TRAVAIL À FAIRE:
[a] Dans l'extrait sur le journalisme de sport, relevez dans leur ordre d'apparition tous les numéros de page donnés dans les références entre parenthèses.
[b] Répondez aux questions suivantes à l'aide de l'extrait sur le journalisme de sport.
(i) Selon Fabien Wille, à quoi serait liée la spécificité professionnelle du journalisme de sport ?
(ii) Par quel type de passion Jean-François Diana considère-t-il ce journalisme habité ?
(iii) D'après Jean-François Diana, quelle est la qualité principale d'un journaliste de sport ?

EXTRAIT DU DOCUMENT:
-------
Un journaliste de sport est d’abord un journaliste. Pourtant, la catégorie n’est pas à l’abri de critiques qui peuvent aller jusqu’à en remettre en cause la légitimité. Selon Fabien Wille (2013 : 2), la spécificité professionnelle du journalisme de sport serait liée à l’objet traité : « un objet qui semble […] jeter un double soupçon sur les pratiques journalistiques : celui de leur légitimité professionnelle et celui de l’éthique journalistique confrontée aux valeurs présupposées du sport ». Jean-François Diana (2013 : 34) évoque la « difficulté d’être journaliste de sport », un journalisme qu’il considère « habité par une passion exacerbée qui s’entend, qui se voit et parfois, qui se lit » (ibid. : 42). Toutefois il ajoute que « la qualité principale d’un journaliste de sport est sa capacité à mettre l’événement en relation durable et profonde avec le public » (ibid. : 40), une qualité qui pourrait en effet naître de la passion qu’il partage avec son public.
-------
DONNÉES ENREGISTRÉES:
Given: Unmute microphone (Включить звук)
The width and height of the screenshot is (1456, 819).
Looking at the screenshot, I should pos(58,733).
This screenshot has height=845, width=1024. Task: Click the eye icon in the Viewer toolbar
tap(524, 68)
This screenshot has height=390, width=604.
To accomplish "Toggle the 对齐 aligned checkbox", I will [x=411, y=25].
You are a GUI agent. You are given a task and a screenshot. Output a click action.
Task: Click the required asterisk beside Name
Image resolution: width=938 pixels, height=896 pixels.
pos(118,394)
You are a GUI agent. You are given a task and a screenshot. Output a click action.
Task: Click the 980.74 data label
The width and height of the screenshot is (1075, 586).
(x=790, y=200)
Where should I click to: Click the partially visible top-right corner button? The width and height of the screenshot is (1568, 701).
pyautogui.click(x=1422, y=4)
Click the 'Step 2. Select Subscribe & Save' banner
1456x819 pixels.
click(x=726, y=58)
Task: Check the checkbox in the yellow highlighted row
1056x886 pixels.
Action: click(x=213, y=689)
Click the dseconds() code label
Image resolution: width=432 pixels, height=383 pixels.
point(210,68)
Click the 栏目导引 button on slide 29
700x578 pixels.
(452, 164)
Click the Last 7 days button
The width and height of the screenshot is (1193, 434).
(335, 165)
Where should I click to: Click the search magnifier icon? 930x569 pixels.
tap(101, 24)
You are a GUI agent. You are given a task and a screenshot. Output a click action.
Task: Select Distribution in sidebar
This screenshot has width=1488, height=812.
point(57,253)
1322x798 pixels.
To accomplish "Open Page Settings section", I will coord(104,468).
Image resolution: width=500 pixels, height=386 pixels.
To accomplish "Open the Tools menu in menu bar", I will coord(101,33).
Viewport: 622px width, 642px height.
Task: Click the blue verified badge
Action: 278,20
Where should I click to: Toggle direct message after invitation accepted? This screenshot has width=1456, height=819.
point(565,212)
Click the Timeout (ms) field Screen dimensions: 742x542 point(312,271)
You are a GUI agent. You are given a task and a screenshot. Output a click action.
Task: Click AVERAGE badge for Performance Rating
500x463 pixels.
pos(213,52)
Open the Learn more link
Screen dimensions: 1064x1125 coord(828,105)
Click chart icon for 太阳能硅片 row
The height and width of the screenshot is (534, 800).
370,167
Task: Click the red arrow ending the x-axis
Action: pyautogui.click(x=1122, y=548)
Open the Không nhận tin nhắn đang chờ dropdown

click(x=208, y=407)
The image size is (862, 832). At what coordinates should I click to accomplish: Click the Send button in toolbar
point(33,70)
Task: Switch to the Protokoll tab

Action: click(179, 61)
-------
CORRIGÉ PAR EXERCICE:
[a] 2, 34, 42, 40

[b]
(i) À l'objet traité.
(ii) Par une passion exacerbée.
(iii) Sa capacité à mettre l'événement en relation durable et profonde avec le public.